It’s here. The last of the “firsts”.
People keep telling me that the second year is actually the worst. Why they would tell me this I don’t know. I mean, I guess thank you for the head’s up? It has something to do with the fact that you are mostly numb the first year – sort of in a state of disbelief, like your loved one just went on a vacation for a year and you suddenly realize they aren’t coming back. I’m sorry, but that’s just dumb. And don’t anyone say that to me. Ever.
We have been through all the holidays that start with “happy”, Memorial Day weekend, St. Patrick’s Day, Mother’s Day, Father’s Day tomorrow, your birthday… yep, we’ve done them all, without you. We finished out last summer with hot baseball tournaments and mini vacations. We entered Fall and then winter. We did snow hiking and snowball fights with the dogs. We have been through the rainy spring, the blooming of new flowers and buds on the trees and a quarantine. And today, ironically, is the first day of summer. Another summer.
Throughout this past year it has become painfully clear to me that life moves on. We still have jobs we have to go to everyday, bills that still need to be paid, and other kids to parent. The world continues to move around us as if nothing has happened. Only something did happen. Some days I want to look at people and ask them, “don’t you know what has happened to me?” I still have this pent-up scream stuck inside of me that I swear someday I’m going to let loose and it will be unholy from the bottoms of my toes.
June 20, 2019 was a normal day. I came home from work and had to leave at 5:30 to volunteer at an event in the park near our home. You were hungry, so we had a quick dinner together, just you and me. You sat across from me. You had strawberries – those were your favorite. We talked about our days. You asked if you could have ice cream for dessert and I said how about you wait until I get home and we can have some together. You agreed without a single complaint. That should have been my first clue that things weren’t quite right. You had cleaned the kitchen and loaded the dishwasher before I got home from work that day. It’s my biggest pet peeve if that isn’t done, and it never is, and I always have to yell at you and Reilly to take care of it. This night it was all done before I got home from work that day. That was another sign. You did all the things to make me happy that night.
I wish I had known that was the last time I would see you alive. I wish that I would have hugged you tight instead of yelling out as I walked out the door for the two of you to be good, see you in a bit and I love you. At least I said the last part.

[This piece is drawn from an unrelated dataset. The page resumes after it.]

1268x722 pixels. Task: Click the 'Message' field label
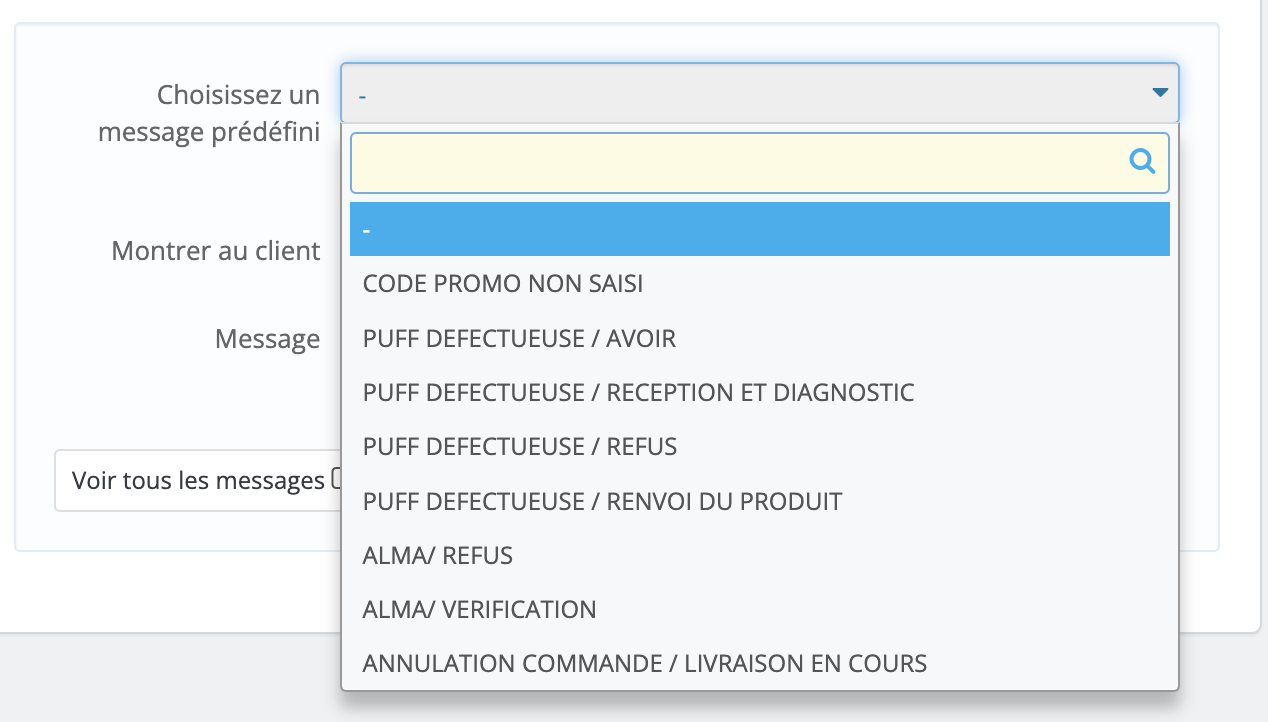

Your oldest brother stopped by the park that night to bring me a coffee because it was cold and rainy. I bought him some food. And I bought him an ice cream cookie sandwich to give to Reilly. I wish that I had bought you one too instead of deciding to wait and have ice cream with you at home like I had promised. You might still be alive if I had. The ice cream would have been melting and your brother would have given it to you right when he got home. If I had only bought you an ice cream.
Your brothers were amazing. They did all the right things that night. They can’t unsee that night and I can’t imagine the pain of what their vision of that night looks like. All I know is that the call I received and the urgency in which I drove home, and the remainder of that whole night was a parent’s worst nightmare.
We held your hands when you slipped away at the hospital. I brushed your unruly hair out of your face and whispered I love you one more time. Your dad talked to you gently in your ear in a long-distance call from California. It’s surreal, even today, I cannot believe it. Yet, I can still relive every single minute of that night in my mind. The screaming when I got to the house, the tears, the doctors trying so hard in the ER to revive you, the look on your brother’s faces. Images I wish I didn’t have.
That was the worst night of my life. And every “first” we have hit since that night is so hard. Every 20th of the month is so hard.
I will live the rest of forever without you.
I will live the rest of forever wondering who you would have become.
There are a million things I would have done differently. But it’s too late and I can’t change anything. All I can do is live joyfully, as you would have. And I promise you that I will do what I can to make a positive impact on the lives of others. I will be kind and empathetic. I will listen and I will love. And I will be an instrument of change we so desperately need in this world.
A year. One full year without you.
We miss you.
God may have you in heaven, but I have you in my heart. Always.